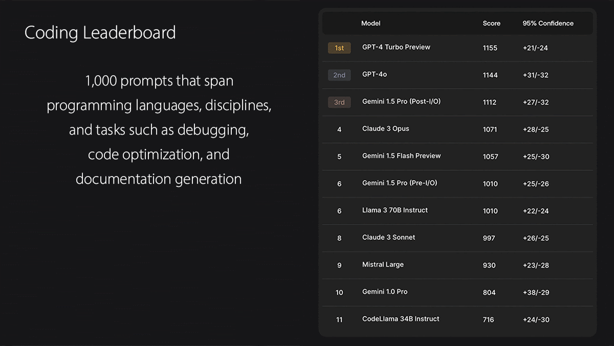Click the 95% Confidence column header
Viewport: 614px width, 346px height.
[x=547, y=23]
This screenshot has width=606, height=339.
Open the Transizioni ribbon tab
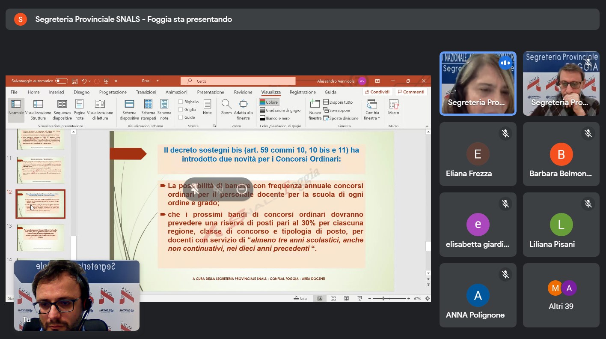[x=146, y=92]
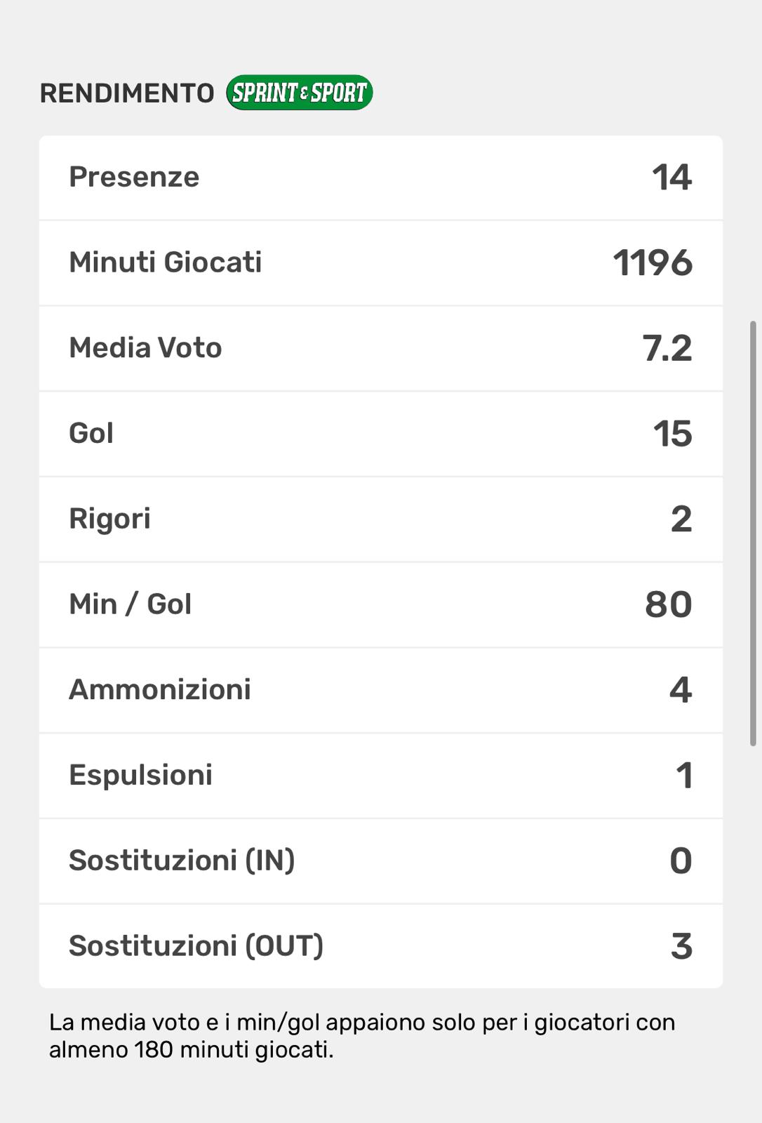The height and width of the screenshot is (1123, 762).
Task: Select the Ammonizioni row
Action: (380, 690)
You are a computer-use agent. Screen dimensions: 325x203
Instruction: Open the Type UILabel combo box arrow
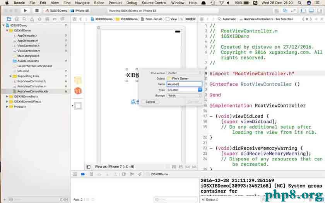coord(200,90)
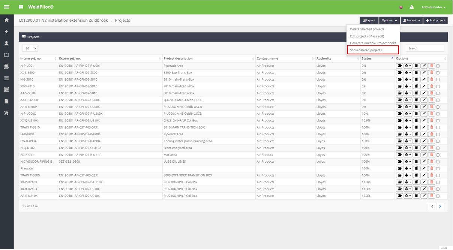
Task: Select checkbox for the AA-R-U210X row
Action: click(438, 196)
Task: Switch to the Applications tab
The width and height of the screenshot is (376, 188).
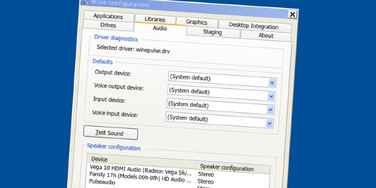Action: click(108, 17)
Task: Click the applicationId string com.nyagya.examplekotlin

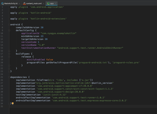Action: (x=58, y=33)
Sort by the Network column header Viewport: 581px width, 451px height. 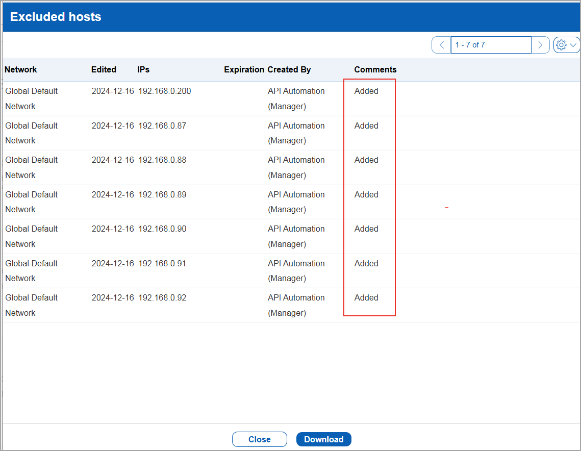click(21, 69)
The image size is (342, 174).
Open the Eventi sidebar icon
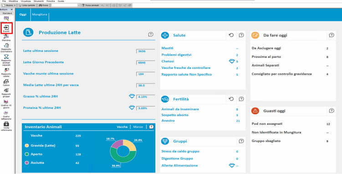click(x=6, y=29)
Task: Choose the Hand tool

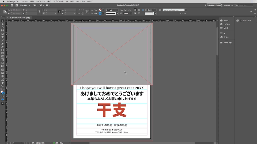Action: [x=3, y=83]
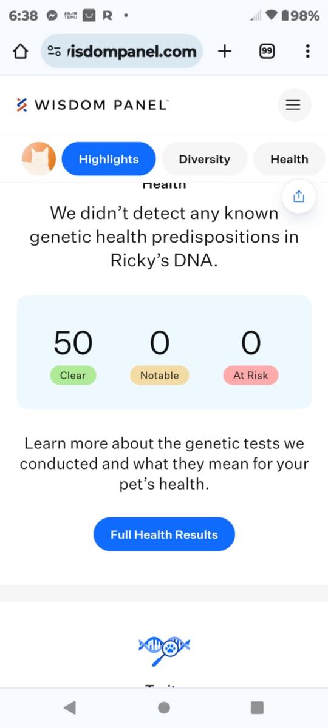This screenshot has height=728, width=328.
Task: Tap the wisdompanel.com address bar
Action: pos(122,51)
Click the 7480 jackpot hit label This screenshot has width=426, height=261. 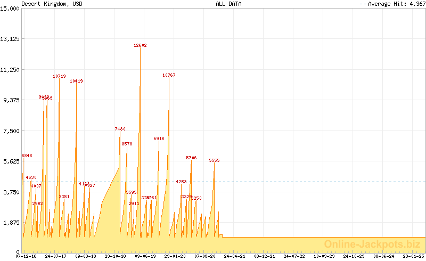coord(120,129)
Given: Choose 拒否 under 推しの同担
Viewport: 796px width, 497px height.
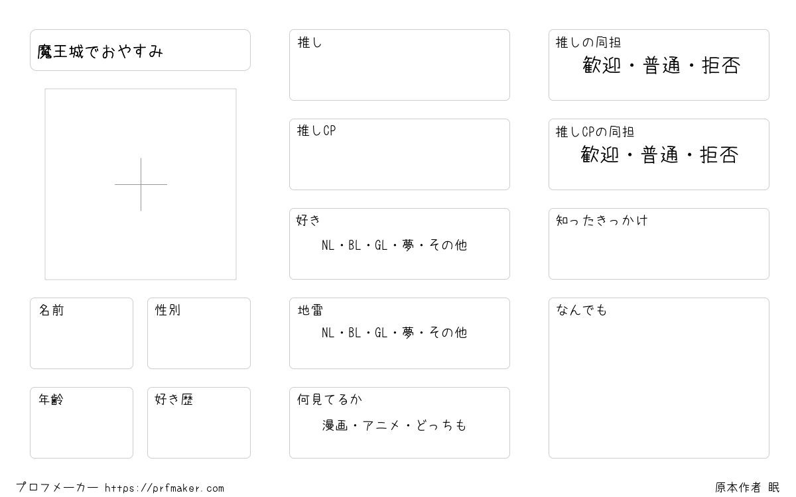Looking at the screenshot, I should click(721, 66).
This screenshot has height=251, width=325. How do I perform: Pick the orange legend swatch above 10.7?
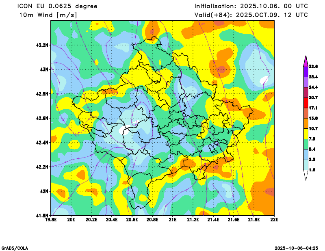point(306,123)
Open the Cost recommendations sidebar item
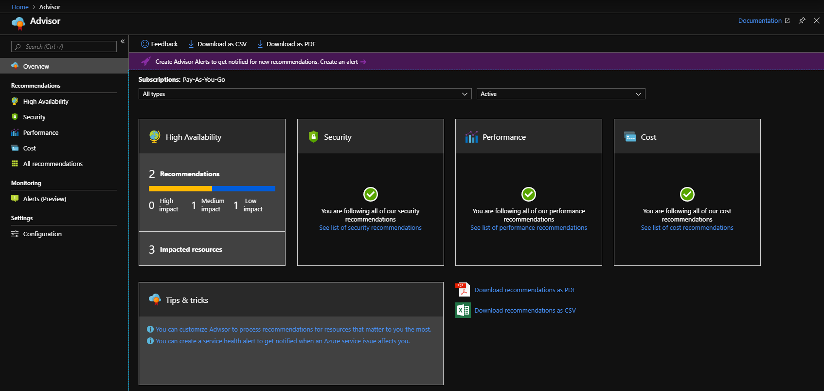This screenshot has width=824, height=391. click(30, 148)
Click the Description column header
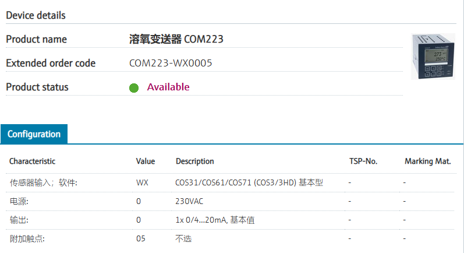 [x=194, y=161]
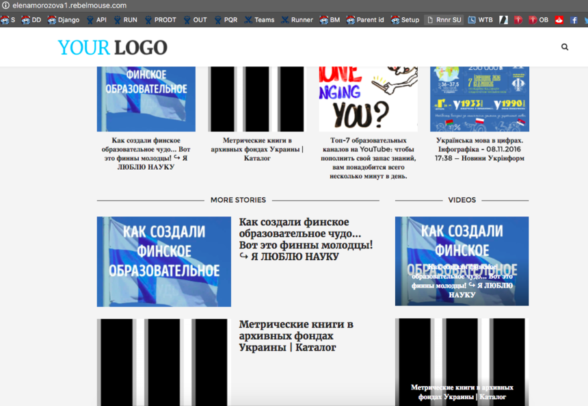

--------------------------------------------------

WORK ITEM
Your reply should hold exactly the lines from the line containing "This screenshot has height=251, width=325." through the final line of the listing, and none of the pictures.

YOUR RESPONSE
This screenshot has height=251, width=325. How do I perform: Pick the orange legend swatch above 10.7?
point(306,123)
Open the Cost recommendations sidebar item
This screenshot has width=824, height=391. click(30, 148)
Click the Description column header
 [x=194, y=161]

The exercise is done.